Lufthansa Group reported a first-quarter net loss of €467 million (US$516.2 million) on total revenue of €7 billion, the company announced Wednesday.
The loss for the company, which includes Lufthansa, Austrian Airlines, Brussels Airlines, Swiss and Eurowings, compares with a €584 million loss in Q1 2022, while revenue was up 40 percent from the €5 billion reported a year prior. Passenger airline revenue rose by 73 percent year over year to €5.2 billion.
“Normal seasonality” triggered the loss, exacerbated by the “faster recovery in the private travel segment compared to the business travel segment,” according to a Lufthansa earnings release. Additional elements that affected earnings include the costs for the planned expansion of flights in the summer—in which the company expects a “travel boom,” investments in operational stability and the effects of various strikes at German airports in which Lufthansa Group was not a negotiating partner, according to the company.
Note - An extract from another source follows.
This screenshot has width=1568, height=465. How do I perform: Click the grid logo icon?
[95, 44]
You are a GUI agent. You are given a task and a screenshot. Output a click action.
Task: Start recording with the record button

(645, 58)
“The Lufthansa Group is back on track,” CEO Carsten Spohr said in a statement. “After a good first quarter in which we were able to significantly improve our result, we now expect a travel boom in the summer as well as a new record in our traffic revenue for the year as a whole. On short- and medium-haul leisure-oriented routes, demand is already exceeding 2019 levels.”
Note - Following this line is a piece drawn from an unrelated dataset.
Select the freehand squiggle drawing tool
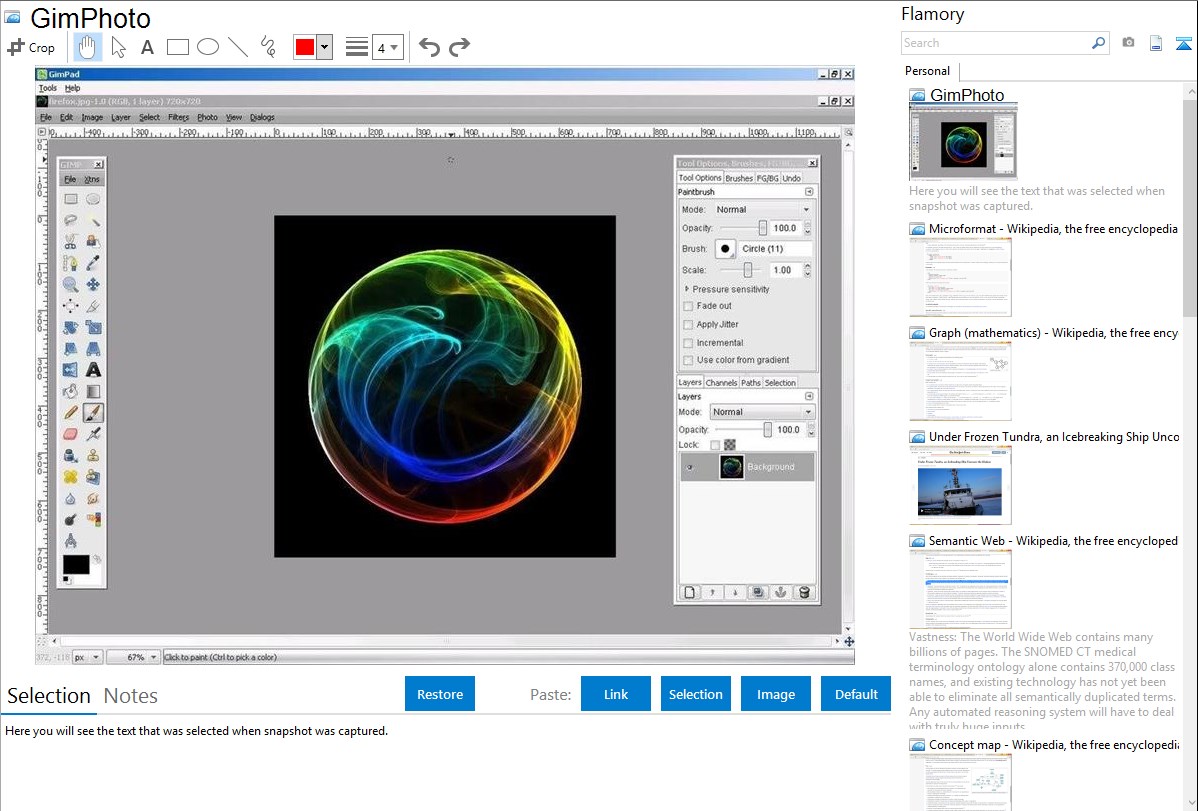1198x811 pixels. coord(268,47)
The number of passengers during the quarter increased to 21.6 million versus 13 million in Q1 2022, about 74 percent of 2019 figures. Capacity expanded to 75 percent of pre-pandemic 2019 levels because of “sustained high demand,” and was about 30 percent above the prior year’s level, according to Lufthansa.
Second-quarter guidance includes capacity at 82 percent of 2019 levels with full-year 2023 capacity expected to be between 85 percent and 90 percent recovered.